**WHAT YOU ARE ASKED TO DO**
Your response should consist of one number, the count of lines below that contain "will".
====== DATA FOR REVIEW ======
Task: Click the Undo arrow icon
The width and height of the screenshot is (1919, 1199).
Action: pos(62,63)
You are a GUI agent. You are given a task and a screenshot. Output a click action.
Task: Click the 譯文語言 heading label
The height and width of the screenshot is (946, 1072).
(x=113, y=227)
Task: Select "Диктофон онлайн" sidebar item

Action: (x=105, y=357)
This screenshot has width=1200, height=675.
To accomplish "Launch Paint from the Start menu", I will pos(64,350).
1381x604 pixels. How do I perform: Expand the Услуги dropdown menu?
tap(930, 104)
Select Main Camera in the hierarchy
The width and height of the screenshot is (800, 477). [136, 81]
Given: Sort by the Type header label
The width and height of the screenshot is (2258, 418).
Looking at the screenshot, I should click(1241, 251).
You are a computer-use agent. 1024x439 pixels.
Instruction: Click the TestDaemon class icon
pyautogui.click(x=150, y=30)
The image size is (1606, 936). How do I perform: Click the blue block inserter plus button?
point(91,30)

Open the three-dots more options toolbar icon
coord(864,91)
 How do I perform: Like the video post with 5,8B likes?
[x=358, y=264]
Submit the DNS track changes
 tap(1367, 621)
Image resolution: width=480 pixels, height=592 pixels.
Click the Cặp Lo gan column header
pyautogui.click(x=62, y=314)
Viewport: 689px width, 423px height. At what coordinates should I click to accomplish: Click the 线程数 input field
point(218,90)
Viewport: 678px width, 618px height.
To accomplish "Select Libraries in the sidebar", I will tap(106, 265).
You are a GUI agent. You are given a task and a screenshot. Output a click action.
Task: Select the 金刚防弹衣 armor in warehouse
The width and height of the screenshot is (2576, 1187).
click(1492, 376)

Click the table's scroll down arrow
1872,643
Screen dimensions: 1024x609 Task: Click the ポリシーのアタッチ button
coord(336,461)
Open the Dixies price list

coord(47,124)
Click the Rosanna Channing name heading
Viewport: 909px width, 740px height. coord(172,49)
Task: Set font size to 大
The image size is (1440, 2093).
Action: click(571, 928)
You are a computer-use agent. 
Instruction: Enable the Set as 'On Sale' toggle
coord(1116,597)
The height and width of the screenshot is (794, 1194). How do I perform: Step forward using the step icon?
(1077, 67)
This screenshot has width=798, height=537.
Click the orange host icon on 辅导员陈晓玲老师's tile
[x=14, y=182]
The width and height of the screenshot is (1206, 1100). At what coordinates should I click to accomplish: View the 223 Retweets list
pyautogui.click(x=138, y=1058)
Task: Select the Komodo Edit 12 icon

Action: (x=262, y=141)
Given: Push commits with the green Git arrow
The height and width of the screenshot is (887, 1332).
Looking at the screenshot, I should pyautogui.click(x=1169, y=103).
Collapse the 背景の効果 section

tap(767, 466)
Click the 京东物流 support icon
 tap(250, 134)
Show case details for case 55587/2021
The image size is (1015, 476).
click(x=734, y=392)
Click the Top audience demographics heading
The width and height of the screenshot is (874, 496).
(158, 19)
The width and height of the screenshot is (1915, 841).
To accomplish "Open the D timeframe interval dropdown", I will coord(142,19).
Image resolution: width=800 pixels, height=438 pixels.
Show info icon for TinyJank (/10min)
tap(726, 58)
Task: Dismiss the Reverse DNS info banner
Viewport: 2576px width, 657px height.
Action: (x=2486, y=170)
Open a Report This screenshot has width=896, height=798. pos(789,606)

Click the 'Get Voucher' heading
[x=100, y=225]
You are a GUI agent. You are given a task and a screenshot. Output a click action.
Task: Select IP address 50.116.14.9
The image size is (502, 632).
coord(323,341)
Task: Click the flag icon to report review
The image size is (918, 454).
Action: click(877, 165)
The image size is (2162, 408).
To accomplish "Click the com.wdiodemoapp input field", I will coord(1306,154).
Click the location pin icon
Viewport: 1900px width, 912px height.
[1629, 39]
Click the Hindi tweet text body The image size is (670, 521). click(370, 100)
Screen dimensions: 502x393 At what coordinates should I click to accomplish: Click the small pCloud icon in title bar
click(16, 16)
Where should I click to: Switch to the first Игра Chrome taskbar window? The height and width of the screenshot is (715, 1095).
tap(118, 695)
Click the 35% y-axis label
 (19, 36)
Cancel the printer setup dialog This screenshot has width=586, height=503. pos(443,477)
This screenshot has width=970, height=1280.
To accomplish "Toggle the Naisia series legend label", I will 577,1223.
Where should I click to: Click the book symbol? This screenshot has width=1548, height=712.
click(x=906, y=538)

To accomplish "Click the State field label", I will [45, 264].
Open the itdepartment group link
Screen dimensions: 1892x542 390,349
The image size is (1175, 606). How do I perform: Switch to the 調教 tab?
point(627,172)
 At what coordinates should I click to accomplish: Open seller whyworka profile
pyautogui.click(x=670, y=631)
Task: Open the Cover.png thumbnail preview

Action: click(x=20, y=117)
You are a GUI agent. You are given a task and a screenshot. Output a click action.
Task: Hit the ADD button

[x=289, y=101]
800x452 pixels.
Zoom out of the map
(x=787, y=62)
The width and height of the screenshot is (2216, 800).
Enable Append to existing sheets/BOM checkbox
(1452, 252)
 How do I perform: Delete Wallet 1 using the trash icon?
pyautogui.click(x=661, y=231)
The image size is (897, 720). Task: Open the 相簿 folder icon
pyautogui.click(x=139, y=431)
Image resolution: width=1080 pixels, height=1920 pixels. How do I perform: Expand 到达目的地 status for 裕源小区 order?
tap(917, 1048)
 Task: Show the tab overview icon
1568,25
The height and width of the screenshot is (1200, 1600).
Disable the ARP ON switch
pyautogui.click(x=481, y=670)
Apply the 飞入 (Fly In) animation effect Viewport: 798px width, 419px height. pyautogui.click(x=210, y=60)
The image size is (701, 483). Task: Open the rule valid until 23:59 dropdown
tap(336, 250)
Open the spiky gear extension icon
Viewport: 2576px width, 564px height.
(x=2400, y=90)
======
**RESULT**
6